### TASK STATEMENT
Copy out the lines below word for word, leaving out the pictures.

### TASK INPUT

######

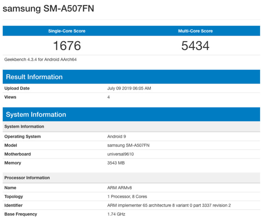Click the 3543 MB memory value
The height and width of the screenshot is (218, 261).
(117, 162)
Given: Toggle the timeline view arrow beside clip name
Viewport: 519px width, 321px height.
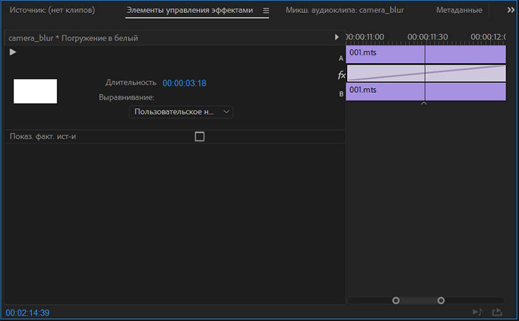Looking at the screenshot, I should tap(337, 37).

######

### COMPLETE ANSWER
Click the 3543 MB memory value
The height and width of the screenshot is (218, 261).
(117, 162)
Given: Toggle the timeline view arrow beside clip name
Viewport: 519px width, 321px height.
Looking at the screenshot, I should tap(337, 37).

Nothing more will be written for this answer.